Re: Query on retract stream

2019-01-21 Thread Gagan Agrawal
Thank you guys. It's great to hear multiple solutions to achieve this. I
understand that records once emitted to Kafka can not be deleted and that's
acceptable for our use case as last updated value should always be correct.
However as I understand most of these solutions will work for global
aggregation which was asked in original question. But I also have
requirement for event time based sliding window aggregation where same
order count needs to be maintained for past x hours window (sliding at say
every 5 minutes). Is it possible to achieve with Table Api / SQL at the
moment or will require some custom implementation?

For window based upsert stream, there can be few scenarios.

1. An update to record key comes in same window. E.g Pending (t1) ->
Success (t2) happens in same window w1. In this case once window
aggregation is triggered/emitted, such records will be counted as 0
2. An update to record key belongs to same window but arrives late. In this
case old(and already emitted)  window (w1) needs to be re-emitted with
decreased value.
3. An update to record key comes in different window. E.g Pending (t1) in
window w1 and Success (t2) in w2. I think in this case it may not require
to re-emit old window w1 as it represents pending count till that window
time (w1) which is still valid as record moved to Success in next window w2
(based on event time).

Gagan


On Mon, Jan 21, 2019 at 8:31 PM Piotr Nowojski 
wrote:

> @Jeff: It depends if user can define a time window for his condition.
> As Gagan described his problem it was about “global” threshold of pending
> orders.
>
>
>
> I have just thought about another solution that should work without any
> custom code. Converting “status” field to status_value int:
> - "+1” for pending
> - “-1” for success/failure
> - “0” otherwise
>
> Then running:
>
> SELECT uid, SUM(status_value) FROM … GROUP BY uid;
>
> Query on top of such stream. Conversion to integers could be made by using
> `CASE` expression.
>
> One thing to note here is that probably all of the proposed solutions
> would work based on the order of the records, not based on the event_time.
>
> Piotrek
>
> On 21 Jan 2019, at 15:10, Jeff Zhang  wrote:
>
> I am thinking of another approach instead of retract stream.

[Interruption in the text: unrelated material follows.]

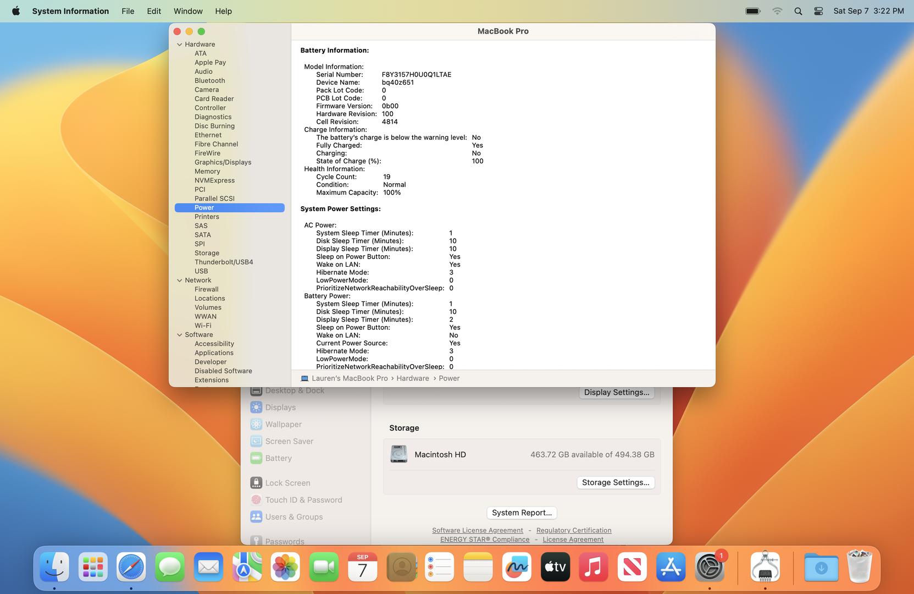Collapse the Network section chevron
Image resolution: width=914 pixels, height=594 pixels.
click(x=179, y=281)
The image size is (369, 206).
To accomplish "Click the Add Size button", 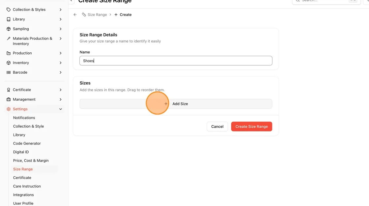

Is it
> possible to define a custom window to do this ? This window is defined for
> each order. And then you just need to analyze the events in this window.
>
> Piotr Nowojski  于2019年1月21日周一 下午8:44写道:
>
>> Hi,
>>
>> There is a missing feature in Flink Table API/SQL of supporting
>> retraction streams as the input (or conversions from append stream to
>> retraction stream) at the moment. With that your problem would simplify to
>> one simple `SELECT uid, count(*) FROM Changelog GROUP BY uid`. There is an
>> ongoing work with related work [1], so this might be supported in the next
>> couple of months.
>>
>> There might a workaround at the moment that could work. I think you would
>> need to write your own custom `LAST_ROW(x)` aggregation function, which
>> would just return the value of the most recent aggregated row. With that
>> you could write a query like this:
>>
>> SELECT
>> uid, count(*)
>> FROM (
>> SELECT
>> *
>> FROM (
>> SELECT
>> uid, LAST_ROW(status)
>> FROM
>> changelog
>> GROUP BY
>> uid, oid)
>> WHERE status = `pending`)
>> GROUP BY
>> uid
>>
>> Where `changelog` is an append only stream with the following content:
>>
>> *user, order, status, event_time*
>> u1, o1, pending, t1
>> u2, o2, failed, t2
>> *u1, o3, pending, t3*
>> *u1, o3, success, t4*
>> u2, o4, pending, t5
>> u2, o4, pending, t6
>>
>>
>>
>> Besides that, you could also write your own a relatively simple Data
>> Stream application to do the same thing.
>>
>> I’m CC’ing Timo, maybe he will have another better idea.
>>
>> Piotrek
>>
>> [1] https://issues.apache.org/jira/browse/FLINK-8577
>>
>> On 18 Jan 2019, at 18:30, Gagan Agrawal  wrote:
>>
>> Hi,
>> I have a requirement and need to understand if same can be achieved with
>> Flink retract stream. Let's say we have stream with 4 attributes userId,
>> orderId, status, event_time where orderId is unique and hence any change in
>> same orderId updates previous value as below
>>
>> *Changelog* *Event Stream*
>>
>> *user, order, status, event_time*
>> u1, o1, pending, t1
>> u2, o2, failed, t2
>> *u1, o3, pending, t3*
>> *u1, o3, success, t4*
>> u2, o4, pending, t5
>> u2, o4, pending, t6
>>
>> *Snapshot view at time t6 (as viewed in mysql)*
>> u1, o1, pending, t1
>> u2, o2, failed, t2
>> u1, o3, success, t4
>> u4, o4, pending, t6
>> (Here rows at time t3 and t5 are deleted as they have been updated for
>> respective order ids)
>>
>> What I need is to maintain count of "Pending" orders against a user and
>> if they go beyond configured threshold, then push that user and pending
>> count to Kafka. Here there can be multiple updates to order status e.g
>> Pending -> Success or Pending -> Failed. Also in some cases there may not
>> be any change in status but we may 

Re: Kafka stream fed in batches throughout the day

2019-01-21 Thread miki haiat
In flink you cant read data from kafka in Dataset API (Batch)
And you dont want to mess with start and stop your job every few hours.
Can you elaborate more on your use case ,
Are you going to use KeyBy , is thire any way to use trigger ... ?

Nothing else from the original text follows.